Elle malmène Aeglé, sa rivale, incarnée par Deborah Cachet qui tente de se défendre dans une agitation posturale inquiète. La soprano fait poindre toute la sensibilité du personnage (qui préfère renoncer à Thésée plutôt que de le voir mourir) de la suavité de son timbre et de la délicatesse de ses phrasés. « Il n’est rien de si beau » que lorsqu’elle marie sa voix à celle de Marie Lys, sa confidente Cléone. Cette dernière manipule Arcas (le confident du roi Égée), sa voix souple se faisant miel tout autant qu’elle impose son autorité dans une projection indiscutable.
Le haute-contre (ténor aigu) Mathias Vidal incarne Thésée en imprimant chacune de ses interventions d’un engagement dramatique sans retenue. Sa voix claire et son émission aisée lui permettent une interprétation précise du texte et des intentions touchantes. Ces mêmes intentions peuvent toutefois amenuiser la simplicité des lignes de chant, dans des nuances extrêmes et des appuis accusés.
Le roi Égée du baryton Philippe Estèphe est davantage humain qu’impérieux, son chant pouvant manquer de puissance pour asseoir la majesté du rôle. Néanmoins sa voix chatoyante et précise suggère finement les failles du personnage qui n’en est « plus au temps de l’aimable jeunesse ».
La voix de basse de Guilhem Worms impose le personnage de Mars au prologue dans une projection assurée, avec des résonances amples impressionnantes. Sans perdre cette prestance, il incarne Arcas avec une certaine bonhomie, assumant de se faire manipuler par Cléone avec le sourire.
La soprano Thaïs Raï-Westphal chante l’air de Vénus du prologue (« Revenez, amours, revenez ») avec un naturel confondant, ornant son chant comme elle respire.

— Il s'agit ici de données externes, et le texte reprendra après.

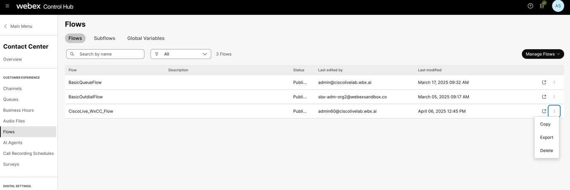Choose Export from the context menu
Screen dimensions: 570x190
point(546,138)
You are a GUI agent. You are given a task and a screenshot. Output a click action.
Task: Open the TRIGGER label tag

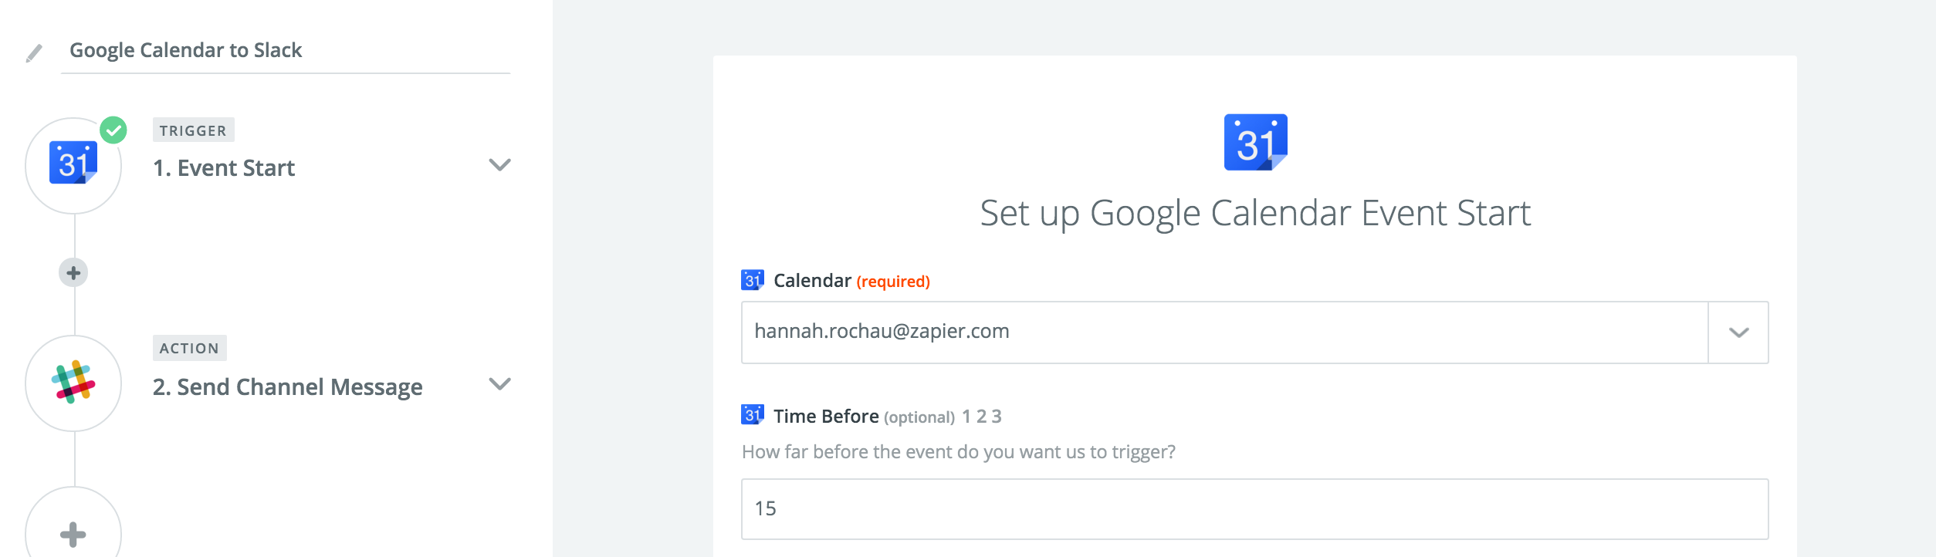(193, 130)

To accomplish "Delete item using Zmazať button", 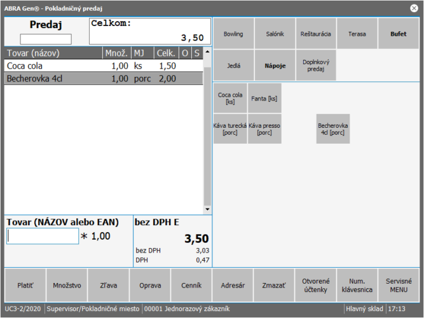I will point(274,286).
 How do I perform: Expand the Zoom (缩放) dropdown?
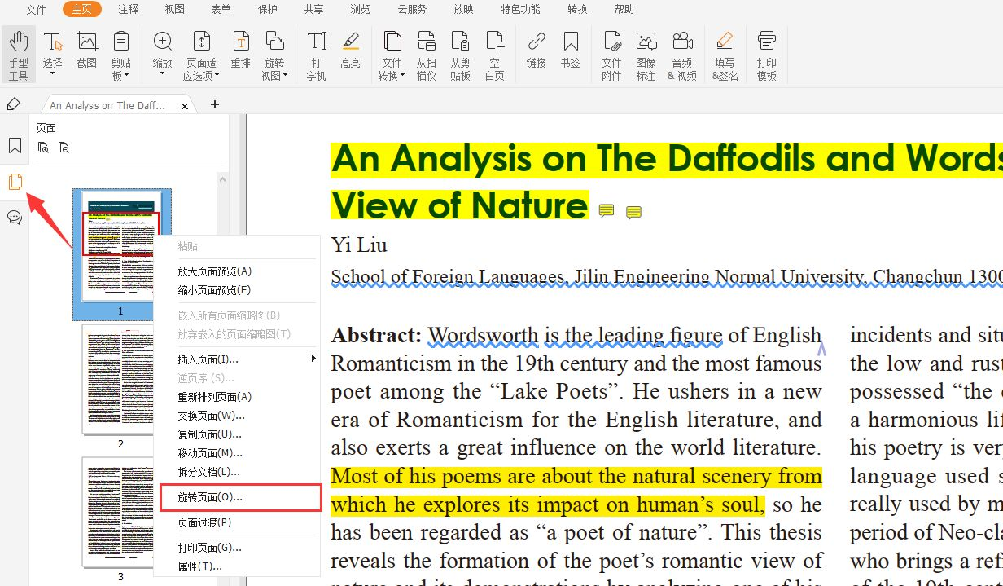click(162, 74)
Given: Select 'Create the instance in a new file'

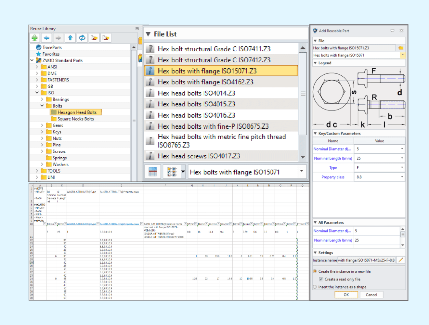Looking at the screenshot, I should 315,271.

Son émission demeure proche de la place déclamatoire, l’auditoire profitant ainsi de tous les vers du librettiste.
Bénédicte Tauran prête sa voix colorée (autant que sa robe, rouge) au personnage de Minerve et de la Grande Prêtresse, effectuant les ornements précisément aux répétitions du texte.
Robert Getchell et Fabien Hyon campent deux vieillards à la voix bien robuste, jouant davantage avec les appuis du texte qu’avec leur timbre qu’ils préservent dans une complémentarité sensible.
Le Chœur de Chambre de Namur, préparé par Thibaut Lenaerts, délivre ses nombreuses parties avec brio. Le son d’ensemble étincelle et le détaché percute à l’instar des coups d’épée dans la bataille ou des ricanements des habitants des enfers.
Christophe Rousset dirige Les Talens Lyriques de son clavecin sans cependant y séjourner très longtemps, tant il est attentif à la cohérence de l’ensemble. En équilibrant les masses sonores afin de prioriser le texte, il met en exergue la primauté des vers sur la musique. Les trompettes et le tambour agrémentent les pages martiales ou cérémoniales avec entrain. Cependant, les nombreuses danses parsemant l'œuvre demeurent souvent bien sages, la prévalence du beau son et la permanence d’un certain legato amenuisant la cadence.
Si cette tragédie lyrique fut pensée pour impressionner les ambassadeurs étrangers, elle conquiert ce soir l’auditoire du Théâtre des Champs-Élysées qui, de par sa clameur, porte Thésée victorieux.